Bütün amacımız da, çabamız da aslında buydu.
—————————————————————
(*)

Hemodilüsyon için en sonda varılacak rakkamların % 75 i gösteren rakkamların altında olmaması önerilir. Emniyet sınırı budur.
————————————————————-
Kay-Cross oksijenatörü (yapay akciğer) üzerinde yapılan değişiklik ile yeni geliştirdiğimiz formülle yapılan kan sulandırma tekniklerinin, bir batılı tarafından algılanış biçimi… (birinci kitabımdan alınmıştır) :
Dr. Siyami Ersek 1966 yılı ikinci yarısında bir Avrupa gezisine çıktı. Dönüş yolu üzerinde, Almanyanın açık-kalb cerrahisi öncülerinden Almanyada ilk açık-kalb ameliyatını gerçekleştiren ünlü Rudolf Zenker‘in Marburg’ taki kliniğine de uğramış Dönüşünde bize izlenimlerini anlattı. Zenker‘le aralarında şöyle bir konuşma geçmiş :
Siyami hoca “Biz bir suredir kalb-akciğer makinası priming’i için kan yerine %5 dekstroz solüsyonu kullanıyoruz”.
Zenker sormuş ” Ne tür bir oksigenator kullanıyorsunuz?”

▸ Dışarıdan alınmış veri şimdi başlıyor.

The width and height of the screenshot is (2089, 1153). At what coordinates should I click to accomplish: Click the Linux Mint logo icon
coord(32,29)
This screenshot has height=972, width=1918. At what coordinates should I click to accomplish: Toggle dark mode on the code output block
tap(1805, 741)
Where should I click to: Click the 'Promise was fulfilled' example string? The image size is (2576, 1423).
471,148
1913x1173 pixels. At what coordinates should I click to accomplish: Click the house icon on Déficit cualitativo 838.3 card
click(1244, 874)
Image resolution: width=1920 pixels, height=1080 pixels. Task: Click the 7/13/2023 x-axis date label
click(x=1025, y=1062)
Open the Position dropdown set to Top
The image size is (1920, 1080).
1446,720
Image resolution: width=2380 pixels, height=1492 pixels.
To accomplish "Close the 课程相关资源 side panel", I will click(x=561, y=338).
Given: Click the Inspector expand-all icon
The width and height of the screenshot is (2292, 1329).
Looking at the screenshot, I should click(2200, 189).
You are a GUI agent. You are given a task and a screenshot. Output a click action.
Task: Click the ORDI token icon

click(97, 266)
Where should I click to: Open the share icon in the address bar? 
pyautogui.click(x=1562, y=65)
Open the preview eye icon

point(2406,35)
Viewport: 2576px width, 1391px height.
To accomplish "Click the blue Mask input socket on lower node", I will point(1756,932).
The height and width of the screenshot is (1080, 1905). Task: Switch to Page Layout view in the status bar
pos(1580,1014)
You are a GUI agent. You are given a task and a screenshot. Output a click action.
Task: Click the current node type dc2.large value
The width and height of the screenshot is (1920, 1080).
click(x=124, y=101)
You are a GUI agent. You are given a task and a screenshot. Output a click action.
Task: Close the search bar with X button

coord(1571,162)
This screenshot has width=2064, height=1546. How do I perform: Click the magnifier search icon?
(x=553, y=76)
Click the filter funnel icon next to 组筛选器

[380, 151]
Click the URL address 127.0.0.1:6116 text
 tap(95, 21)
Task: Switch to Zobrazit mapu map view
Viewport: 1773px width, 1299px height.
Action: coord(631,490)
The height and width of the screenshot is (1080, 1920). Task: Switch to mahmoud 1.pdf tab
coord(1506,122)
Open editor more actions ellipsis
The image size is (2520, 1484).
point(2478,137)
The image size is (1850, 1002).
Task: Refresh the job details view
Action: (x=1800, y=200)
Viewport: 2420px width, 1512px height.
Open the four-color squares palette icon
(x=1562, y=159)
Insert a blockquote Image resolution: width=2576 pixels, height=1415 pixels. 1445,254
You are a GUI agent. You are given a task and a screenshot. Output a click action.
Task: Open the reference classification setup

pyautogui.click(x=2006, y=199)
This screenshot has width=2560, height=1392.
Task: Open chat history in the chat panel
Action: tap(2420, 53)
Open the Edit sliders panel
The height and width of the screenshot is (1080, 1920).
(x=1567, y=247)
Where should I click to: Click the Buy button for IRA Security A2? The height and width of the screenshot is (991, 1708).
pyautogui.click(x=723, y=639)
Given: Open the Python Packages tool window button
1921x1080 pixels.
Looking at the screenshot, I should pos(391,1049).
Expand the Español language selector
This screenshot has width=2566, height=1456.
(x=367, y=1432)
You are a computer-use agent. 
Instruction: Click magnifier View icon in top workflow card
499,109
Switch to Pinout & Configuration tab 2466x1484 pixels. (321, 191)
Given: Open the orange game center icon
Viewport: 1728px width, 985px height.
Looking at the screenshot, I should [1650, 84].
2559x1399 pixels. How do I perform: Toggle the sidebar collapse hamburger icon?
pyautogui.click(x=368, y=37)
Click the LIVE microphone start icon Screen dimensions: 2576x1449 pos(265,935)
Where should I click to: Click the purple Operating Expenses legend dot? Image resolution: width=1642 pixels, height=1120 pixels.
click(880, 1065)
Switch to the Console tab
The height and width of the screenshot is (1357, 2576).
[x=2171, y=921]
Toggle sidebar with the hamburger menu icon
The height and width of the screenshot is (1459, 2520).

“Kay-Cross oksigenatoru” demiş Siyami hoca.
Bunun üzerine Zenker demiş ki “Fakat bu imkansız, nasıl bir yöntemle bunu yapabiliyorsunuz?”
“Bizim çoçuklar” demiş Siyami hoca “Bir şeyler yapıyorlar”.
“Öyleyse” demiş Zenker “Biz size elemanlarımızı gönderelim, siz de bize arkadaşlarınızı yollayın. Birlikte çalışma yapalım”.
Siyami hoca bunları anlattıktan sonra, bize “Şimdi bunlarla uğraşacak ne zamanımız, ne de olanağımız var. Biz kendi işimize bakalım” dedi. Ancak aralarında geçen konuşmadan, zeka düzeyi yüksek olan Rudolf Zenker’in bizim yaptığımız değişiklikleri, hemen algıladığını anlıyoruz.
Böyle bir eleman değiş-tokuşuna karar verecek kişi Siyami hoca olduğundan yapacak bir şey yoktu, bu sorun da böylece kapanmış oldu. Ancak unutmamak gerekir ki, böylesi bir alışveriş hem bizim hastanemiz, hem de memleketimiz, belki de Avrupa için büyük kazanç olabilirdi. Bunun için, çok değil, azıcık bir ileri görüş yeterliydi kanısındayız.